La société civile, persona non gratta
Pour leur part, les osc ont été interdites d’accès à la réunion qui a démarré autour de 13h54mn (heure locale) alors que les conviés pour la plupart sont arrivés quasiment à l’aube. « Ce matin (hier, Ndlr) aux environs de 10h, l’accès n’a même pas été possible. Camvert a organisé un atelier ce 29 et 30 Janvier 2025 à l’hôtel Framotel de Kribi sur les cahiers de charges. Cela concerne les populations autochtones pygmées et les communautés locales. Mais, c’est grave parce que, les OSC qui défendent les intérêts des peuples autochtones n’ont pas été invités, et n’ont pas eu accès à la salle. Mr Diallo, du top management de Camvert, a dit aux membres des OSC qui défendent les intérêts des Peuples Autochtones que, c’est Mr le préfet de l’Océan qui a dressé la liste des personnes physiques et morales à inviter », s’insurge Me Cyrille Ngoua, Juriste-Conseil, Expert en développement durable, spécialiste en peuples autochtones. Et de poursuivre : « Le Bagyéli (NLEMA HENRI) alias 100 ans, un Patriarche Bagyéli, qui habite à Nazareth (Campo) avait déjà déclaré qu’on lui avait fait signer le cahier de charge avec Camvert, sans avoir obtenu son CLIP (Consentement libre informé préalable), et qu’il ne connaît rien d’un cahier de charges. Aujourd’hui, il était encore invité, et il s’est retrouvé dans la salle. Les Bagyéli ne savent ni lire, ni écrire. Pourquoi inviter les Bagyéli débattre du cahier de charges, tout en écartant les OSC qui défendent leurs intérêts ? Que peut bien cacher cette méthode ? Le projet c’est quoi ? », interroge-t-il.
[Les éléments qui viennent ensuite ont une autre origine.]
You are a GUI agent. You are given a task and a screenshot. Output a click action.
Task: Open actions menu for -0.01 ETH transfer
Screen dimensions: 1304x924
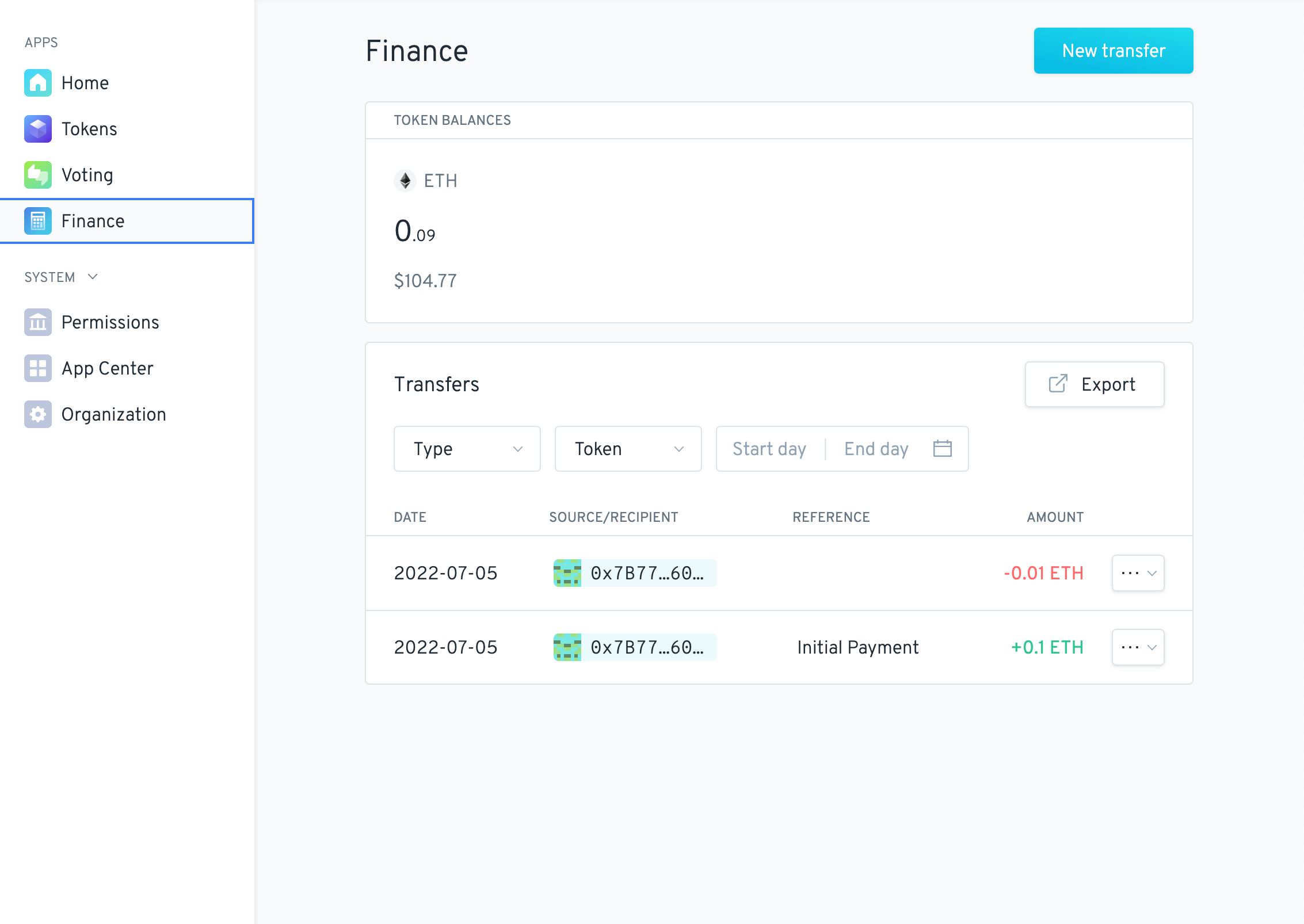(x=1138, y=573)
Au total apprend-t-on, trois organisations de défense des droits des peuples autochtones Bagyéli, basées dans l’océan ont été interdites d’accès à cette rencontre. Il s’agit de : BACUDA (Bagyéli cultural and Dévelopment Association), présidée par Jeanne Biloa ; CEDLA de Martin Biyong et APED de victorien Mba. « BACUDA, intéressée, a délégué deux animateurs communautaires, (le Père Nicolas Bongondjè Sylvestre, et Martin Homba), pour toucher du doigt, et le service d’accueil leur a permis de rencontrer Sieur Diallo de la société Camvert, qui leur a répondu ce qui précède », a confié Me Cyrille Ngoua. En rentrant dans la salle pour la phase des travaux à « huis clos » qui se poursuivent ce jeudi 30 janvier 2025, selon l’agenda, le jeune identifié plus tard comme l’un des meneurs du mouvement d’humeur observé le vendredi 17 janvier dernier par les jeunes de Campo, lequel a conduit à cette rencontre dont les populations ont été sevrées depuis deux ans, se veut plutôt confiant. « Ils ont parlé, c’est notre tour maintenant », lance-t-il au reporter en rejoignant la salle, en promettant de ne parler qu’après les résolutions attendues cette après-midi au terme des travaux. Très fermé au lendemain du mouvement d’humeur des jeunes de Campo, Camvert s’est cependant assuré une couverture médiatique de cette rencontre au cours de laquelle, son Top management, a essayé de dédouaner la compagnie en pointant un doigt accusateur vers l’Etat.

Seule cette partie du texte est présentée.